**** Given data

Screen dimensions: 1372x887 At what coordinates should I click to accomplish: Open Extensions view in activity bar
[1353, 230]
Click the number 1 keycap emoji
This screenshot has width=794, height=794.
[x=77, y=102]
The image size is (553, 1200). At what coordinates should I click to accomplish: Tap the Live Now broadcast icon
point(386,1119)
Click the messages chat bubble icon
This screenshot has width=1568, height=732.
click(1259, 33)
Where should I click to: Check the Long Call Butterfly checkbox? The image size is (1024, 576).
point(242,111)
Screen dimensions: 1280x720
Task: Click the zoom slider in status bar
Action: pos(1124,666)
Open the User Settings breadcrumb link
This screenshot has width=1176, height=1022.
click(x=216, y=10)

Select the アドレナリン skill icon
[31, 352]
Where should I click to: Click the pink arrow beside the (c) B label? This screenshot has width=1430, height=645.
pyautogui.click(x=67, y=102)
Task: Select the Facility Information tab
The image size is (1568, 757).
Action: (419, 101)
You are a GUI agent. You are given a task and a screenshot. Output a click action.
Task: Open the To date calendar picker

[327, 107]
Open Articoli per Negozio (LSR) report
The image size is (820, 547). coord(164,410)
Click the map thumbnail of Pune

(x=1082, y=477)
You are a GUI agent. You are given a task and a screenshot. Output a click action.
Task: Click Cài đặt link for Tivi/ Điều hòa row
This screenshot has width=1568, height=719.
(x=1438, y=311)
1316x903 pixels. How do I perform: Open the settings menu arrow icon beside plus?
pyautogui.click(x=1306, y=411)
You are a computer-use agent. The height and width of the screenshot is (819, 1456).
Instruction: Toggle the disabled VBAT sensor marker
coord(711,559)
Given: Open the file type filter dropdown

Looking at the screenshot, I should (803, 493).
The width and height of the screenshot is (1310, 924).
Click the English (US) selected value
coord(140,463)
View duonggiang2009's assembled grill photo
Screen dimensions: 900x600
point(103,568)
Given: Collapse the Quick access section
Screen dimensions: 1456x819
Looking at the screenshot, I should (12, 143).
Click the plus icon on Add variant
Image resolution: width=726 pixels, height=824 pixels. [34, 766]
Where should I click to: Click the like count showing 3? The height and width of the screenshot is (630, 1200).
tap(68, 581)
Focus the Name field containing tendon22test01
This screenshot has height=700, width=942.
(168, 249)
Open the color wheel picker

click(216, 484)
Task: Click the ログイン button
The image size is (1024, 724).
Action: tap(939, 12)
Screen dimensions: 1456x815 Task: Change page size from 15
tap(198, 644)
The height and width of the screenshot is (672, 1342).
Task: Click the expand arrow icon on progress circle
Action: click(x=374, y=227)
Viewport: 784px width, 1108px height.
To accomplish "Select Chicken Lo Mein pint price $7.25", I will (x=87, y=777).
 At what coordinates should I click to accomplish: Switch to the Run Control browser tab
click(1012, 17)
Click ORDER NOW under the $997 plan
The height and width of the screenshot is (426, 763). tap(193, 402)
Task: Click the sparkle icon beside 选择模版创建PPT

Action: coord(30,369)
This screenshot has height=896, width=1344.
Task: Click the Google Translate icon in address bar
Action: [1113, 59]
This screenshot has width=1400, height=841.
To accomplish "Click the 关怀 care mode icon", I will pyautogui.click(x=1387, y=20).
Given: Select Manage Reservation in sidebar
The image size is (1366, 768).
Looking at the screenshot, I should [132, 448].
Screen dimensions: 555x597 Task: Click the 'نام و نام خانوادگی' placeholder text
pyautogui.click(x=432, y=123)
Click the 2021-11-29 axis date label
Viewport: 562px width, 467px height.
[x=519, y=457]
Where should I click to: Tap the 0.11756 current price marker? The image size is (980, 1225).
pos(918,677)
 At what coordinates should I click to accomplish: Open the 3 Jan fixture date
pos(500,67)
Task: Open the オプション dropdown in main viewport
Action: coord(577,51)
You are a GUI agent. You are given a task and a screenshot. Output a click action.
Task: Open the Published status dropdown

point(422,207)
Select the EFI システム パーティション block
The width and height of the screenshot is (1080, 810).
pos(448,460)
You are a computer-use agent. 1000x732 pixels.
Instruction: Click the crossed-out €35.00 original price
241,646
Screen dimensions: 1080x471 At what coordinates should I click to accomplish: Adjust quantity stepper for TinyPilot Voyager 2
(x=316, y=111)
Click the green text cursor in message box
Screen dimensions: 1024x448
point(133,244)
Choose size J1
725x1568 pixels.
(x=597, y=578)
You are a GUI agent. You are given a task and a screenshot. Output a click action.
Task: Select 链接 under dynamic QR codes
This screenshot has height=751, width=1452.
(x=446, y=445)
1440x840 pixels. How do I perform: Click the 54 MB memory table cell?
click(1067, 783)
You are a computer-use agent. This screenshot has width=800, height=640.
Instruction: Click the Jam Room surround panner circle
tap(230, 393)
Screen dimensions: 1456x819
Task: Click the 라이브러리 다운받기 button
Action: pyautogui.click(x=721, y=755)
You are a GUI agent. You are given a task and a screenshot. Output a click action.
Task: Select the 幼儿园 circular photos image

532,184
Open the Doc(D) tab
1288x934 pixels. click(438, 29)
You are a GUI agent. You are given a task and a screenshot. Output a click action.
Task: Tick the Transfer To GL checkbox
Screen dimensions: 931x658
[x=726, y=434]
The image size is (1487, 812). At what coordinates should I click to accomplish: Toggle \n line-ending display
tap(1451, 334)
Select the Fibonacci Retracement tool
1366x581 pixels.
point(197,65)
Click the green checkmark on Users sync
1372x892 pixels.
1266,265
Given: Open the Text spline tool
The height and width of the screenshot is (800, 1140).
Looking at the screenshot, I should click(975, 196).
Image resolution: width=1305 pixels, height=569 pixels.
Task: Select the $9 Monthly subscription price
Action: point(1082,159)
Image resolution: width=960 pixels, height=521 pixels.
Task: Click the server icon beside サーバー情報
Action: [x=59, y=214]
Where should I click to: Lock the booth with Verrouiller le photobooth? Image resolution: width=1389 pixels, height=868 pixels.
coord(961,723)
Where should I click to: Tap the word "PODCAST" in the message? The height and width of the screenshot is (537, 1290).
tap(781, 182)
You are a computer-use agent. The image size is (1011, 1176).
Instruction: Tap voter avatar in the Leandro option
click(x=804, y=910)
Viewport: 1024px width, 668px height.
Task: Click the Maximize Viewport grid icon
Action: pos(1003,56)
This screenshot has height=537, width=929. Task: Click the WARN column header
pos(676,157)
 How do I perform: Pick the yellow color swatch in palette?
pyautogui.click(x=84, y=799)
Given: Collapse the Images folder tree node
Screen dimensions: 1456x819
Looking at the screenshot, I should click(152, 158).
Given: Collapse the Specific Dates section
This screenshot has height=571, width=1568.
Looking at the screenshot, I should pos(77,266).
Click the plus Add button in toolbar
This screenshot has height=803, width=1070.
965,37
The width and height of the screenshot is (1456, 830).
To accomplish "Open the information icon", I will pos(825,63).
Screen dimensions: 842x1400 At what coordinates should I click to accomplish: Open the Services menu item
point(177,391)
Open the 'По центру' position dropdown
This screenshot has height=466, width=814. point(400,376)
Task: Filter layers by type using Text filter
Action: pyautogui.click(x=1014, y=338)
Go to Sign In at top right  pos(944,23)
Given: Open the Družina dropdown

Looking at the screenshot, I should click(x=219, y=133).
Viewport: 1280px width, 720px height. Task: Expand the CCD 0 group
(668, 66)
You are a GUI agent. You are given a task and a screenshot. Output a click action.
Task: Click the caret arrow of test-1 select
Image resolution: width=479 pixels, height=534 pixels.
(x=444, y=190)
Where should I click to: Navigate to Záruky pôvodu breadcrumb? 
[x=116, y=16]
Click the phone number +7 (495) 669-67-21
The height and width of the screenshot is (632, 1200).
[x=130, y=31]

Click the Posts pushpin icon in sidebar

********

● What this task involves: Rewrite all of the records above with "Where should I click to" swapped for "Where do I click to" wherever it appears, keeping every other part the same.

● Expected answer:
Screen dimensions: 1372x887 At what coordinates should I click to accomplish: Open Extensions view in activity bar
[1353, 230]
Click the number 1 keycap emoji
This screenshot has width=794, height=794.
[x=77, y=102]
The image size is (553, 1200). At what coordinates should I click to accomplish: Tap the Live Now broadcast icon
point(386,1119)
Click the messages chat bubble icon
This screenshot has width=1568, height=732.
click(1259, 33)
Where do I click to: Check the Long Call Butterfly checkbox? The image size is (1024, 576).
point(242,111)
Screen dimensions: 1280x720
Task: Click the zoom slider in status bar
Action: pos(1124,666)
Open the User Settings breadcrumb link
This screenshot has width=1176, height=1022.
click(x=216, y=10)

Select the アドレナリン skill icon
[31, 352]
Where do I click to: Click the pink arrow beside the (c) B label? This screenshot has width=1430, height=645.
pyautogui.click(x=67, y=102)
Task: Select the Facility Information tab
The image size is (1568, 757).
Action: (419, 101)
You are a GUI agent. You are given a task and a screenshot. Output a click action.
Task: Open the To date calendar picker

[327, 107]
Open Articoli per Negozio (LSR) report
The image size is (820, 547). coord(164,410)
Click the map thumbnail of Pune

(x=1082, y=477)
You are a GUI agent. You are given a task and a screenshot. Output a click action.
Task: Click Cài đặt link for Tivi/ Điều hòa row
This screenshot has width=1568, height=719.
(x=1438, y=311)
1316x903 pixels. How do I perform: Open the settings menu arrow icon beside plus?
pyautogui.click(x=1306, y=411)
You are a computer-use agent. The height and width of the screenshot is (819, 1456).
Instruction: Toggle the disabled VBAT sensor marker
coord(711,559)
Given: Open the file type filter dropdown

Looking at the screenshot, I should (803, 493).
The width and height of the screenshot is (1310, 924).
Click the English (US) selected value
coord(140,463)
View duonggiang2009's assembled grill photo
Screen dimensions: 900x600
point(103,568)
Given: Collapse the Quick access section
Screen dimensions: 1456x819
Looking at the screenshot, I should (12, 143).
Click the plus icon on Add variant
Image resolution: width=726 pixels, height=824 pixels. [34, 766]
Where do I click to: Click the like count showing 3? The height and width of the screenshot is (630, 1200).
tap(68, 581)
Focus the Name field containing tendon22test01
This screenshot has height=700, width=942.
(168, 249)
Open the color wheel picker

click(216, 484)
Task: Click the ログイン button
The image size is (1024, 724).
Action: tap(939, 12)
Screen dimensions: 1456x815 Task: Change page size from 15
tap(198, 644)
The height and width of the screenshot is (672, 1342).
Task: Click the expand arrow icon on progress circle
Action: click(x=374, y=227)
Viewport: 784px width, 1108px height.
To accomplish "Select Chicken Lo Mein pint price $7.25", I will (x=87, y=777).
 At what coordinates should I click to accomplish: Switch to the Run Control browser tab
click(1012, 17)
Click ORDER NOW under the $997 plan
The height and width of the screenshot is (426, 763). tap(193, 402)
Task: Click the sparkle icon beside 选择模版创建PPT

Action: coord(30,369)
This screenshot has height=896, width=1344.
Task: Click the Google Translate icon in address bar
Action: [1113, 59]
This screenshot has width=1400, height=841.
To accomplish "Click the 关怀 care mode icon", I will pyautogui.click(x=1387, y=20).
Given: Select Manage Reservation in sidebar
The image size is (1366, 768).
Looking at the screenshot, I should [132, 448].
Screen dimensions: 555x597 Task: Click the 'نام و نام خانوادگی' placeholder text
pyautogui.click(x=432, y=123)
Click the 2021-11-29 axis date label
Viewport: 562px width, 467px height.
[x=519, y=457]
Where do I click to: Tap the 0.11756 current price marker? The image size is (980, 1225).
pos(918,677)
 At what coordinates should I click to accomplish: Open the 3 Jan fixture date
pos(500,67)
Task: Open the オプション dropdown in main viewport
Action: coord(577,51)
You are a GUI agent. You are given a task and a screenshot. Output a click action.
Task: Open the Published status dropdown

point(422,207)
Select the EFI システム パーティション block
The width and height of the screenshot is (1080, 810).
pos(448,460)
You are a computer-use agent. 1000x732 pixels.
Instruction: Click the crossed-out €35.00 original price
241,646
Screen dimensions: 1080x471 At what coordinates should I click to accomplish: Adjust quantity stepper for TinyPilot Voyager 2
(x=316, y=111)
Click the green text cursor in message box
Screen dimensions: 1024x448
point(133,244)
Choose size J1
725x1568 pixels.
(x=597, y=578)
You are a GUI agent. You are given a task and a screenshot. Output a click action.
Task: Select 链接 under dynamic QR codes
This screenshot has height=751, width=1452.
(x=446, y=445)
1440x840 pixels. How do I perform: Click the 54 MB memory table cell?
click(1067, 783)
You are a computer-use agent. This screenshot has width=800, height=640.
Instruction: Click the Jam Room surround panner circle
tap(230, 393)
Screen dimensions: 1456x819
Task: Click the 라이브러리 다운받기 button
Action: pyautogui.click(x=721, y=755)
You are a GUI agent. You are given a task and a screenshot. Output a click action.
Task: Select the 幼儿园 circular photos image

532,184
Open the Doc(D) tab
1288x934 pixels. click(438, 29)
You are a GUI agent. You are given a task and a screenshot. Output a click action.
Task: Tick the Transfer To GL checkbox
Screen dimensions: 931x658
[x=726, y=434]
The image size is (1487, 812). At what coordinates should I click to accomplish: Toggle \n line-ending display
tap(1451, 334)
Select the Fibonacci Retracement tool
1366x581 pixels.
point(197,65)
Click the green checkmark on Users sync
1372x892 pixels.
1266,265
Given: Open the Text spline tool
The height and width of the screenshot is (800, 1140).
Looking at the screenshot, I should click(975, 196).
Image resolution: width=1305 pixels, height=569 pixels.
Task: Select the $9 Monthly subscription price
Action: point(1082,159)
Image resolution: width=960 pixels, height=521 pixels.
Task: Click the server icon beside サーバー情報
Action: [x=59, y=214]
Where do I click to: Lock the booth with Verrouiller le photobooth? Image resolution: width=1389 pixels, height=868 pixels.
coord(961,723)
Where do I click to: Tap the word "PODCAST" in the message? The height and width of the screenshot is (537, 1290).
tap(781, 182)
You are a computer-use agent. The image size is (1011, 1176).
Instruction: Tap voter avatar in the Leandro option
click(x=804, y=910)
Viewport: 1024px width, 668px height.
Task: Click the Maximize Viewport grid icon
Action: pos(1003,56)
This screenshot has height=537, width=929. Task: Click the WARN column header
pos(676,157)
 How do I perform: Pick the yellow color swatch in palette?
pyautogui.click(x=84, y=799)
Given: Collapse the Images folder tree node
Screen dimensions: 1456x819
Looking at the screenshot, I should click(152, 158).
Given: Collapse the Specific Dates section
This screenshot has height=571, width=1568.
Looking at the screenshot, I should pos(77,266).
Click the plus Add button in toolbar
This screenshot has height=803, width=1070.
965,37
The width and height of the screenshot is (1456, 830).
To accomplish "Open the information icon", I will pos(825,63).
Screen dimensions: 842x1400 At what coordinates should I click to accomplish: Open the Services menu item
point(177,391)
Open the 'По центру' position dropdown
This screenshot has height=466, width=814. point(400,376)
Task: Filter layers by type using Text filter
Action: pyautogui.click(x=1014, y=338)
Go to Sign In at top right  pos(944,23)
Given: Open the Družina dropdown

Looking at the screenshot, I should click(x=219, y=133).
Viewport: 1280px width, 720px height. Task: Expand the CCD 0 group
(668, 66)
You are a GUI agent. You are given a task and a screenshot. Output a click action.
Task: Click the caret arrow of test-1 select
Image resolution: width=479 pixels, height=534 pixels.
(x=444, y=190)
Where do I click to: Navigate to Záruky pôvodu breadcrumb? 
[x=116, y=16]
Click the phone number +7 (495) 669-67-21
The height and width of the screenshot is (632, 1200).
[x=130, y=31]

Click the Posts pushpin icon in sidebar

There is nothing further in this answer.